▶ **WHAT YOU WILL DO**:
What is needed is every line of the material that contains "Switch".
(MATERIAL FOR THIS EXERCISE begins)
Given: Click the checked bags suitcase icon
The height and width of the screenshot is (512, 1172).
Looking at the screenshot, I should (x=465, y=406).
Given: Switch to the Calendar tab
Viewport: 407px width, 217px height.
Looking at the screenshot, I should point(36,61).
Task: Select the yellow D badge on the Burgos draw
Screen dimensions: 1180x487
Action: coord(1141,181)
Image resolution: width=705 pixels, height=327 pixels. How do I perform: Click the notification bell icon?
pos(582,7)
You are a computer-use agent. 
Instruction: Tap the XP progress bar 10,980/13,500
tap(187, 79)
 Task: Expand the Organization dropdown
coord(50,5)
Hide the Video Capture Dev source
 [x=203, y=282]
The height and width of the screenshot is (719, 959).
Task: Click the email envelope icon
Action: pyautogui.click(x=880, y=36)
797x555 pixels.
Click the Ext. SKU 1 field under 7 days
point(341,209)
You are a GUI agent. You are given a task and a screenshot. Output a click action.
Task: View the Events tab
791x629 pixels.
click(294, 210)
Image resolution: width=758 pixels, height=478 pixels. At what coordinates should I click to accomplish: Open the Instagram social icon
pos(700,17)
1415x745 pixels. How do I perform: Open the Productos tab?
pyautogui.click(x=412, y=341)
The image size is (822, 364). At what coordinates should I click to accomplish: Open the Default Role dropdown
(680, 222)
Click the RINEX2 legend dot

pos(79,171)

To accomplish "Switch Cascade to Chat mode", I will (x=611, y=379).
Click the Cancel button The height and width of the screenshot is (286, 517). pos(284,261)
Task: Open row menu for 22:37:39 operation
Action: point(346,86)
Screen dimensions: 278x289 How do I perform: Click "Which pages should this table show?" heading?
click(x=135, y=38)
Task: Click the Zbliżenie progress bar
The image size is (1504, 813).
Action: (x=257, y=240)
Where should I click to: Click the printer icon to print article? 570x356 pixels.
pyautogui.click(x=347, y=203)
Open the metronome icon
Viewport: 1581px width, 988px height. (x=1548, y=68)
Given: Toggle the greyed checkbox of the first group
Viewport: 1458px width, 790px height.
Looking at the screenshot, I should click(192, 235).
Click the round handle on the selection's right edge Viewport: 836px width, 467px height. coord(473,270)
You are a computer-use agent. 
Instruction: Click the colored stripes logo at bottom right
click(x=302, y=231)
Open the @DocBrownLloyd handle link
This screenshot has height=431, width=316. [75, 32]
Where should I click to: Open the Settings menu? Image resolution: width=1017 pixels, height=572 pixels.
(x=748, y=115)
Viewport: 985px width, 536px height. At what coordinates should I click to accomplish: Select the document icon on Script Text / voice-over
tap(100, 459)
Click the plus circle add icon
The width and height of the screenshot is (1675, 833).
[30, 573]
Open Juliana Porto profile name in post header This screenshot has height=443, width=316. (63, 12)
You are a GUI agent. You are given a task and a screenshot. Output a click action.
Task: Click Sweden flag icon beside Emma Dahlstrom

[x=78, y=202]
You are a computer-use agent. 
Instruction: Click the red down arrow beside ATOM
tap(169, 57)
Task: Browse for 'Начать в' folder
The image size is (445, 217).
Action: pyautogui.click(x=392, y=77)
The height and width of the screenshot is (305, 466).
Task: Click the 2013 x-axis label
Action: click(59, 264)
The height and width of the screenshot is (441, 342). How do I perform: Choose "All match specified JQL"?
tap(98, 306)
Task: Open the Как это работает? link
(MATERIAL FOR THIS EXERCISE ends)
▶ **FINISHED TASK**:
Given: Switch to the Calendar tab
To accomplish "Switch Cascade to Chat mode", I will (x=611, y=379).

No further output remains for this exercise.